Note: Assigning time windows based on seed customers enables quick assignment for clustered customers without requiring an initial optimisation step, making a more efficient generation. This seed-based method reflects realistic delivery schedules by clustering time windows geographically and temporally. The offset range of [20, 180] is an initial suggestion and could be altered.

Density

A subset of customers is assigned non-zero ready times to introduce variability. These non-zero ready times are set 30 units prior to the customer’s due time. The proportion of such customers is determined by the density parameter, currently set to 50%.

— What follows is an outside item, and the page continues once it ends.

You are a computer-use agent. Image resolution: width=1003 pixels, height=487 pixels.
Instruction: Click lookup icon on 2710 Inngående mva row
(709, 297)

Note: It was noted by a member of our community that lower density values increase the number of feasible solutions, thereby adding to the problem’s complexity. However, excessively low densities may deviate from real-world conditions, where such scenarios are less common. The chosen 50% density strikes a balance between computational complexity and practical realism, though higher values, such as 75%, could also be considered for certain applications. It is worth noting that most instances with unknown optimal solutions tend to exhibit densities less than 50%.

TIG Challenge Summary

For this challenge, the two difficulty parameters are N, the number of customers and the parameter better_than_baseline, which defines the performance threshold for solution acceptance.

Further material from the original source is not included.